Objectives To investigate the discrepancy between physician’s and parent’s global assessments of disease status and the factors explaining discordance in patients with juvenile idiopathic arthritis (JIA).
Methods A cross-sectional study was conducted on 47 children with JIA. The diagnosis of JIA was made according to the criteria of the International League of Association of Rheumatology (ILAR). Parent’s evaluation was based on an overall assessment of the disease by the mother. A discordance score was calculated by subtracting the physician’s global assessment from that of the parent’s, leading to the definition of three patient groups: (1) no discordance, when physician’s and parent’s assessments were within 1 cm of each other; (2) negative discordance, when parent’s assessment was underrated relative to the physician; and (3) positive discordance, when parent’s assessment was over-rated relative to the physician.
Results Forty-seven patients were included (28 male, 19 female); mean age was11.59 ± 3.35 years.

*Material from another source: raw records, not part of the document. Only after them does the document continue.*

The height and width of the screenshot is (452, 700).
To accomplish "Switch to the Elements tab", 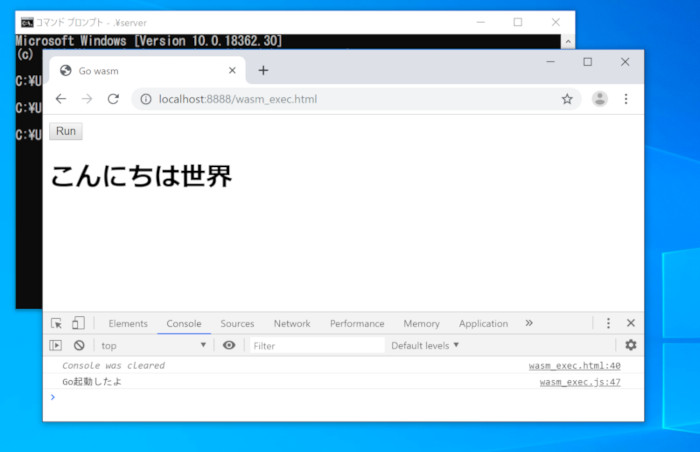I will [128, 323].

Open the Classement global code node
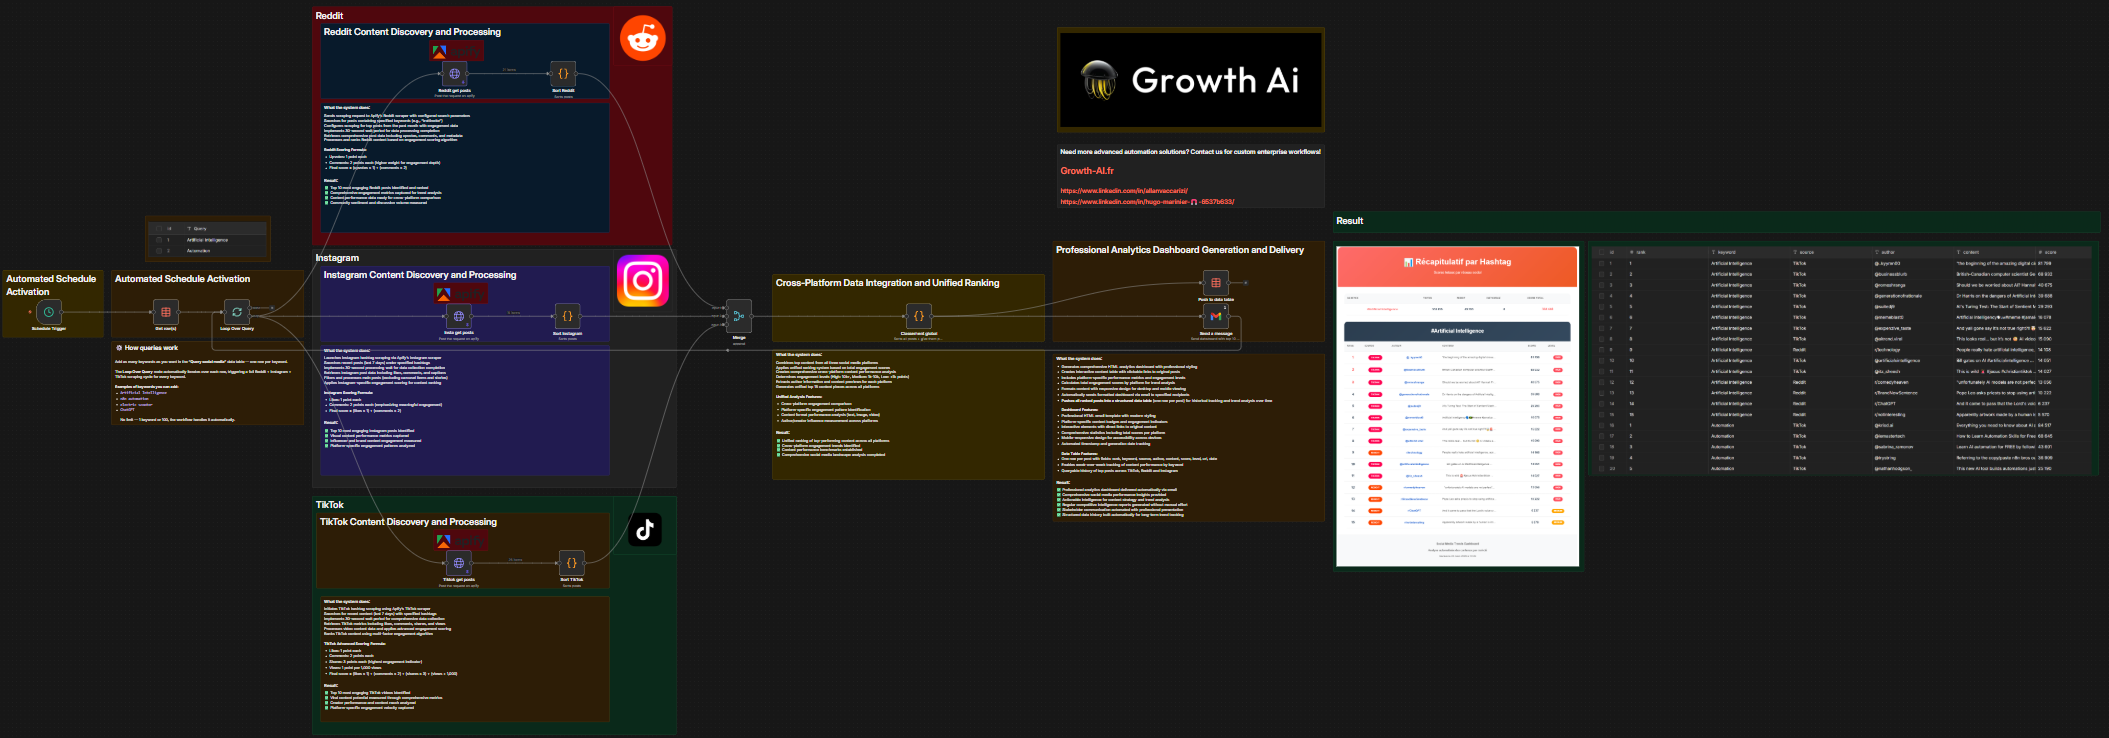point(918,316)
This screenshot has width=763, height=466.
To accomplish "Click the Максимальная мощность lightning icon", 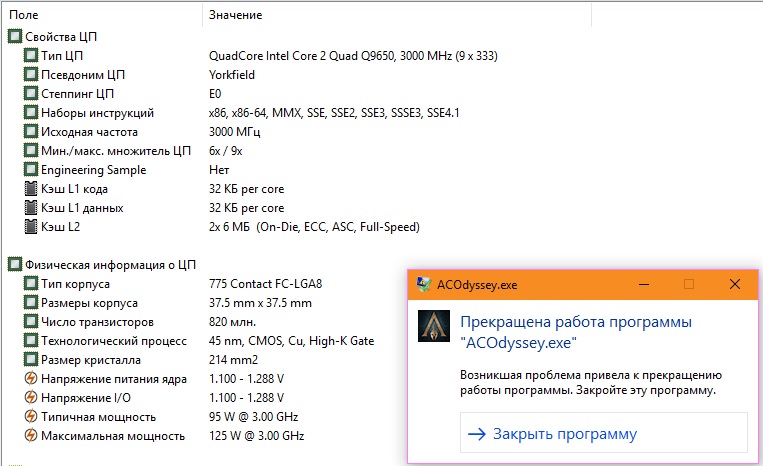I will 31,436.

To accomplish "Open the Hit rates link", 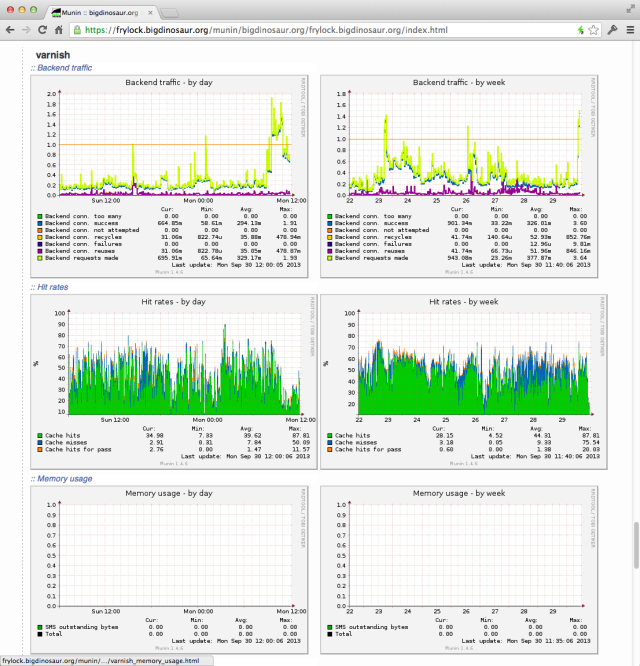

The mean disease duration of JIA was 4 [2-6] years, with a predominance of oligoarticular 12 cases (25.5%). Concerning the mothers, 43 (91.5%) were housewives, with a mean age of 38.5 ± 8.5 years. No discordance was found in 23 (48.9%) patients. Negative discordance was found in 4 patients (8.5%). Positive discordance was found in 20 patients (42.6%). The positive discrepancy was statistically significant in patients who have increased articular index (p = 0.033), and patient VAS pain (0.008).
Conclusions Parents and physicians often perceive the health status of children with JIA differently, with the most negative perception among parents, suggesting that parent’s evaluation should be taken into account when defining the clinical activity of the disease.